US officials and a pro-Israel American lobby group will not meet a far-right Israeli minister, due to visit Washington next week, following his recent comments saying a Palestinian village should be erased.

Israeli Finance Minister Bezalel Smotrich's incendiary comments came after an Israeli settler pogrom in the occupied West Bank village of Hawara, which saw Palestinian vehicles and homes torched.
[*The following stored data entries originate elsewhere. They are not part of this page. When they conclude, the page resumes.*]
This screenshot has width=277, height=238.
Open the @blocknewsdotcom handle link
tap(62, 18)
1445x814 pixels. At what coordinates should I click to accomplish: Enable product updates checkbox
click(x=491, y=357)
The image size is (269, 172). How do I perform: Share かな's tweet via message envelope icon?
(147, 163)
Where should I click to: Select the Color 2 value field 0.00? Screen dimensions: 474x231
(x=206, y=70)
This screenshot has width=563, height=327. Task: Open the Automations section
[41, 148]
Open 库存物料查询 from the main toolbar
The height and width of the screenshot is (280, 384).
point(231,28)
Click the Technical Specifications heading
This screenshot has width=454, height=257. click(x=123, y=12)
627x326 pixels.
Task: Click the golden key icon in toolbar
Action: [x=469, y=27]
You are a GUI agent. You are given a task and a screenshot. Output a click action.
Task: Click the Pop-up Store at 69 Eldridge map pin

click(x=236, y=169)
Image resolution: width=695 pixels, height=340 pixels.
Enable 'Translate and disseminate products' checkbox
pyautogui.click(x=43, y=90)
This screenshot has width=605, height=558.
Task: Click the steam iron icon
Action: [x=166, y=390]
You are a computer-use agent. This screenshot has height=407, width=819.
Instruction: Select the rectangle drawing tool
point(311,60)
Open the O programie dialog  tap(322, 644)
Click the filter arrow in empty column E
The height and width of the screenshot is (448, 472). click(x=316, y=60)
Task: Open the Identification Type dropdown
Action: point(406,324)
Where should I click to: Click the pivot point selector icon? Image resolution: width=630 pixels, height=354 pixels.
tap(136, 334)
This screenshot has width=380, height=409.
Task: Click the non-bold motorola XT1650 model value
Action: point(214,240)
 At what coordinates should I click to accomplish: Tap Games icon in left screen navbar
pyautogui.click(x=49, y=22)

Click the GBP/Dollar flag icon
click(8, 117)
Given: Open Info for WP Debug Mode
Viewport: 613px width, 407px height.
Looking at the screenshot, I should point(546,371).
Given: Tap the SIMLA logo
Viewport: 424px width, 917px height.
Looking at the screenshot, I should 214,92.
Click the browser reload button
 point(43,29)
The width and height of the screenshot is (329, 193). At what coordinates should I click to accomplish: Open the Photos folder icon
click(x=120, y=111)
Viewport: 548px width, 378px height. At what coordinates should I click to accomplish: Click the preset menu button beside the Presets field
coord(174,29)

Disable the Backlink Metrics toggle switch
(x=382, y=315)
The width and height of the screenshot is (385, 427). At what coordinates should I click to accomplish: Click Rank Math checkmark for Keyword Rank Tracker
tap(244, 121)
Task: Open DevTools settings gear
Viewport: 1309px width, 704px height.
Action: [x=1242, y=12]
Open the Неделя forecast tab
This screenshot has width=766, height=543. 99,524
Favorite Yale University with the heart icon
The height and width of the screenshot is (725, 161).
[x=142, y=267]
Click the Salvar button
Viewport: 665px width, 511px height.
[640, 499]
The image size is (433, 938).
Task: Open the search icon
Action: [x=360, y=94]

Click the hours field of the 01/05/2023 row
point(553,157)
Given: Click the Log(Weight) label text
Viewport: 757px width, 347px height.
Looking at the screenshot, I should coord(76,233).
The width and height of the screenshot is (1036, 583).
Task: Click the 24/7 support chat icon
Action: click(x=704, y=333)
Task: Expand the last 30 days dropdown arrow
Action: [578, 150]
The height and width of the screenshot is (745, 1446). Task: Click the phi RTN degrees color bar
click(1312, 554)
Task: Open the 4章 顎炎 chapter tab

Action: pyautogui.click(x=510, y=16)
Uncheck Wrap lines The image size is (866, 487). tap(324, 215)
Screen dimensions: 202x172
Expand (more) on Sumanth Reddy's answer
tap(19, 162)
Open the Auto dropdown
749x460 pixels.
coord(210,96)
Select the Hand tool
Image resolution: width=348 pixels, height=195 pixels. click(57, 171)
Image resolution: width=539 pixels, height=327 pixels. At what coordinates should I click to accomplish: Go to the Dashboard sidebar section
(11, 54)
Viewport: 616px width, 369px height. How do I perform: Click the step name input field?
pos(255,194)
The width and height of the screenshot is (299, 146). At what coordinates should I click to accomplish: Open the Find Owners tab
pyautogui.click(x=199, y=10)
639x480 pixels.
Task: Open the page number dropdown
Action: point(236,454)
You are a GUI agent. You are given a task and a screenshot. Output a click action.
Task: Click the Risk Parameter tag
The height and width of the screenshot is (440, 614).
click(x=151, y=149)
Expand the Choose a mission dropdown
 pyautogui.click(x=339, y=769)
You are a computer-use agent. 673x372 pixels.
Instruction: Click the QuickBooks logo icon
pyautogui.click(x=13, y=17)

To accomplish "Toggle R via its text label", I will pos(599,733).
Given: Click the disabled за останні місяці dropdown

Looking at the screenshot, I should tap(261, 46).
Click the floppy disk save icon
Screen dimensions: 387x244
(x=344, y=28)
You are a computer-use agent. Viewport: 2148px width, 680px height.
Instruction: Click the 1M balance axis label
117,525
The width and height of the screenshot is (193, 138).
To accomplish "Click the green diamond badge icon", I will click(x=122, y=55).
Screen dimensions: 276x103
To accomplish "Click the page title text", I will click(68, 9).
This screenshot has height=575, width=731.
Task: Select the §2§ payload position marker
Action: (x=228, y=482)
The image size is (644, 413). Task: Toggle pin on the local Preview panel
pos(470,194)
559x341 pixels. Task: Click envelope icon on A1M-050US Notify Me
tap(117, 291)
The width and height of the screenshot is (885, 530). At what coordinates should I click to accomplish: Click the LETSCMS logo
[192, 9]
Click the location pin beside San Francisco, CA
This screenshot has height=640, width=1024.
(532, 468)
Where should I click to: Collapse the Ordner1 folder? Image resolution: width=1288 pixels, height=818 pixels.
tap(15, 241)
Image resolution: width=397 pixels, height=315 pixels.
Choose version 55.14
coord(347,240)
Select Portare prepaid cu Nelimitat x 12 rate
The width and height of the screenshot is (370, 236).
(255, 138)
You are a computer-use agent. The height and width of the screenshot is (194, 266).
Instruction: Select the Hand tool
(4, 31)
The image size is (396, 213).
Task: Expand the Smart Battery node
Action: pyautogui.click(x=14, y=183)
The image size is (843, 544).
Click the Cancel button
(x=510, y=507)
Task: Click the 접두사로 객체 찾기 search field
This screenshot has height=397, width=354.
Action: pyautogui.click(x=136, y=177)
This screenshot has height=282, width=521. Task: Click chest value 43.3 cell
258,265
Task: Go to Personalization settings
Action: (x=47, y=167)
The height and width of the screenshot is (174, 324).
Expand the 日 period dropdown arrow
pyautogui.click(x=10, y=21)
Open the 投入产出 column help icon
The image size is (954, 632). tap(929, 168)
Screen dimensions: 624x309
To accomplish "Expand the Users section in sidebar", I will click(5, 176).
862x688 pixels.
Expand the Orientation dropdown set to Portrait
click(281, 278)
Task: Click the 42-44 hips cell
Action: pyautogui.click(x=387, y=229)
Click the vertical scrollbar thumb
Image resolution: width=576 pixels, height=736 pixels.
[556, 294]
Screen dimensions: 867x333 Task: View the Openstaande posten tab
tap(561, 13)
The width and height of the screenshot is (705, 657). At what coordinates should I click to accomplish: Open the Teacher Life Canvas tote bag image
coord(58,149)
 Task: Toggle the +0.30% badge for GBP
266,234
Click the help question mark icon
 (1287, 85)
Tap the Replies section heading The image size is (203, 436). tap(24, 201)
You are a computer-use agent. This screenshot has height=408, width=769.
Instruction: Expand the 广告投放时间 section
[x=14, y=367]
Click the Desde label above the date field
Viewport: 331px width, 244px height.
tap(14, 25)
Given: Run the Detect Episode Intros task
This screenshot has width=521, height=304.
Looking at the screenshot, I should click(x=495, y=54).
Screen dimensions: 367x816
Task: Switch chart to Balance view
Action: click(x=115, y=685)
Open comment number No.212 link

One Palestinian man was killed in the attacks.

 "I believe the village of Hawara should be wiped off the earth," Smotrich said. "The Israeli government needs to do it and not private citizens." 

His comments echo those of other members of Prime Minister Benjamin Netanyahu's extreme-right government, such as National Security Minister Itamar Ben-Gvir, which activists say amount to incitement and violence against Palestinians.

Smotrich is expected to visit the US next week to meet with leaders of an organisation called Israel Bonds.

Israel Bonds – involved in financial affairs - justified the visit by saying their meeting with Smotrich was "a matter of routine" as they work closely with Israel's finance ministry.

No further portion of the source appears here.